■ **TASK TO COMPLETE**:
Given the entries below, please return each one exactly.

BEGIN RECORDS FOR THE EXERCISE

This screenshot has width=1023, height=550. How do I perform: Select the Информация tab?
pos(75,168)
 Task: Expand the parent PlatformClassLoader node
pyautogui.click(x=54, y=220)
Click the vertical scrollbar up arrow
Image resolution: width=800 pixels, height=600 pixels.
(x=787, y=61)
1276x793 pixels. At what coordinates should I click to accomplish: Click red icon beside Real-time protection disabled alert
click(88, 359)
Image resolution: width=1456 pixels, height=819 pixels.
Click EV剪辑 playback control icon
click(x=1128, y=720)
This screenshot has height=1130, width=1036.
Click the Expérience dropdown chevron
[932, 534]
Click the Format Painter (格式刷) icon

END RECORDS FOR THE EXERCISE

■ **COMPLETED TASK**:
This screenshot has width=1023, height=550. How do I perform: Select the Информация tab?
pos(75,168)
 Task: Expand the parent PlatformClassLoader node
pyautogui.click(x=54, y=220)
Click the vertical scrollbar up arrow
Image resolution: width=800 pixels, height=600 pixels.
(x=787, y=61)
1276x793 pixels. At what coordinates should I click to accomplish: Click red icon beside Real-time protection disabled alert
click(88, 359)
Image resolution: width=1456 pixels, height=819 pixels.
Click EV剪辑 playback control icon
click(x=1128, y=720)
This screenshot has height=1130, width=1036.
Click the Expérience dropdown chevron
[932, 534]
Click the Format Painter (格式刷) icon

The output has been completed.